Bagian 1: “Cinderella Versi Bar – Bar”

Bagian 1: “Cinderella Versi Bar – Bar”

ilustrasi--

Aresa itu bukan siswi dengan segudang prestasi di sekolah, ia masih menyabet sebagai perempuan rangking terakhir di kelasnya yang sangat bermusuhan dengan fisika dan kimia. Tapi, bukan berarti Aresa juga tipe siswi yang mau – mau saja menerima perintah dari teman lainnya hanya keterbatasan nilai akademiknya, ia masih memberi sekolah piala tingkat propinsi walau hanya juara dua di bidang kepenulisan, ia masih menjadi sekretaris di organisasi utama sekolahnya. Aresa masih bersinar, walau tidak seterang bintang lain di sekitarnya.

Aresa juga bukan siswi yang tergolong cantik. Tapi—oh ayolah, privilage cantik memang benar adanya, tapi ia punya inner beauty yang tentu tidak semua orang punya—walau kata Arjuna ia hanya over percaya diri. Terserah. Setidaknya, Aresa tidak menyia – nyaiakan waktunya hanya terus dengan meratapi dirinya, memangnya standarisasi cantik itu yang bagaimana? Yang mirip bidadari, ke surga aja belum pernah, sok tau bidadari secantik apa. Iya, kalo benar mati masuk surga cus langsung ketemu bidadari, kalo ditendang ke neraka, makan noh si secantik bidadari lo itu.
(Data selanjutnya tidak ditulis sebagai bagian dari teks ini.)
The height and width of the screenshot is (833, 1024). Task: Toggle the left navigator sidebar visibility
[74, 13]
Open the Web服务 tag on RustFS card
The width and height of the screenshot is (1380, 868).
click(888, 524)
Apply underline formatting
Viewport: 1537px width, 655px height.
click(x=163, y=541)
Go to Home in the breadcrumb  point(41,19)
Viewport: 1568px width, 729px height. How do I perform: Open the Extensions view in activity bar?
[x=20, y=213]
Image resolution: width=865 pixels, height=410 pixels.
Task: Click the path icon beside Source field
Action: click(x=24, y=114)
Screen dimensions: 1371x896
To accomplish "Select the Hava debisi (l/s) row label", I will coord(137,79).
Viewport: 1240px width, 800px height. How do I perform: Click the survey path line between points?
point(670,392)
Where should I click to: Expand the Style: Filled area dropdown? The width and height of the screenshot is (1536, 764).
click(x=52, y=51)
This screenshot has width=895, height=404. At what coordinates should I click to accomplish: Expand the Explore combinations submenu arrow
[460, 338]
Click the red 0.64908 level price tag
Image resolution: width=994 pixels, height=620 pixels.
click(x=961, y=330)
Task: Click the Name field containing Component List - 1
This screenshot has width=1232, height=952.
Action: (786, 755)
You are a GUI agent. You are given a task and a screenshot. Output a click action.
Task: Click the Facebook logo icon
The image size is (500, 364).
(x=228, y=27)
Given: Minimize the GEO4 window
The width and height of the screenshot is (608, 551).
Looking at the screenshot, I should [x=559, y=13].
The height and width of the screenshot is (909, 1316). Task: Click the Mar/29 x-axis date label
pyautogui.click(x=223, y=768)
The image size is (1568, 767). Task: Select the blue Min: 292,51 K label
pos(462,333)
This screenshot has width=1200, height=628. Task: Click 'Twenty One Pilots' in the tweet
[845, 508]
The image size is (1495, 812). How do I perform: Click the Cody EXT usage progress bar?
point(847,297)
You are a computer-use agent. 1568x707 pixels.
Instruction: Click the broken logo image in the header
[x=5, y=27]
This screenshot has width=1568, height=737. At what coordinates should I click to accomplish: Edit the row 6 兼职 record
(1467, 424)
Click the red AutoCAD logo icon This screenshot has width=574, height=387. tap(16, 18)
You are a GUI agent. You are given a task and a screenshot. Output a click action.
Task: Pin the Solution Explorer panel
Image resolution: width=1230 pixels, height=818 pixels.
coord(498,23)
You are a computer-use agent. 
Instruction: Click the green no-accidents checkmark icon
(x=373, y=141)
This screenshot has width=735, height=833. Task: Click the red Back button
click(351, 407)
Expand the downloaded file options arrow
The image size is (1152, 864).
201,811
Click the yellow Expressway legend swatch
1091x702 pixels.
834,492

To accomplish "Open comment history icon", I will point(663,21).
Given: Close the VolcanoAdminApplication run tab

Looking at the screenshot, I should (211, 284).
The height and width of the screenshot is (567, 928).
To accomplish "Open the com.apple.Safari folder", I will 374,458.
Berkebalikan dengan Arjuna yang sudah sejak sekolah menengah memang selalu jadi tokoh utama. Tipe – tipe manusia yang selalu jadi pusat perhatian dengan wajah tampan, segudang prestasi akademi dan non-akademiknya, serta etika yang luar biasa menyerempat kata sempurna. Palsu, bagi Aresa yang seringkali tidak habis pikir pada teman – teman perempuannnya atau adik – adik kelas yang terus saja mengidolakan Arjuna. Arjuna itu tidak lebih dari laki – laki cabe – cabean yang mulutnya sepedas cabe setan. Cih, wajahnya Arjuna juga pas – pasan, entah apa yang digilai oleh anak muda seusianya itu dari seorang Arjuna Indrawa.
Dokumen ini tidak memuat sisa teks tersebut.